Former Central Intelligence Agency (CIA) director Mike Pompeo’s hawkish instincts might seem at odds with traditional diplomatic norms, but after 14 demoralizing months of budget cuts and staffing reductions for the US Department of State, his conservative political bent and closeness to US President Donald Trump could breathe new vigor into an agency all too often sidelined on many of the US’ most pressing national security matters.
Pompeo, who is to become the US secretary of state, is expected to bring a new, blunt-speaking style to the job, strikingly different from outgoing US Secretary of State Rex Tillerson’s understated approach.
Pompeo is a career spymaster who oversaw torture at a secret prison during one of the darkest chapters in the CIA’s history.
Photo: AFP
Pompeo’s arrival in Foggy Bottom also promises far more aggressive stances on Iran and North Korea, and he will start with Trump’s full confidence — something Tillerson never enjoyed.

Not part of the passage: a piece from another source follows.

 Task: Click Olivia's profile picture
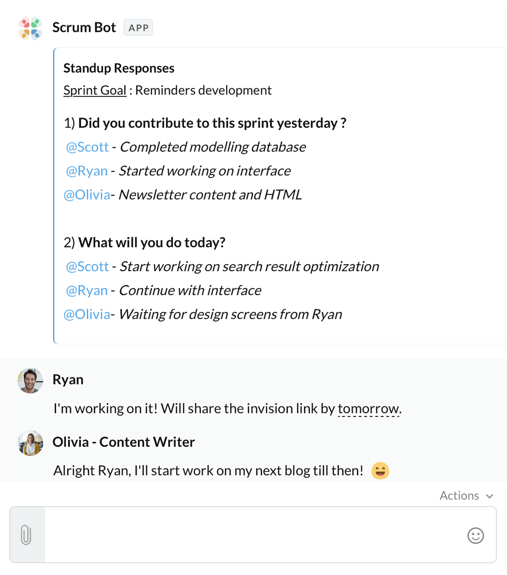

“One of the most important jobs for the secretary of state is to make clear to the world the president’s policies and priorities,” said US Senator Lindsey Graham, an establishment Republican and initial Tillerson backer on Tuesday, after Trump announced via a tweet that Pompeo would replace Tillerson.
“No one has a stronger relationship with President Trump than Mike Pompeo. This relationship will empower him throughout his tenure as secretary of state,” Graham said.
Tillerson had been widely criticized for an aloof management style, which had alienated droves of career diplomats and driven many of the agency’s senior brass into early retirements, but his foreign policy was far less controversial, as he hewed to much of the agency’s pragmatic approach, from climate change to free-trade agreements, and to preserving the Iran nuclear deal, even when that put him at odds with his president and his most conservative supporters.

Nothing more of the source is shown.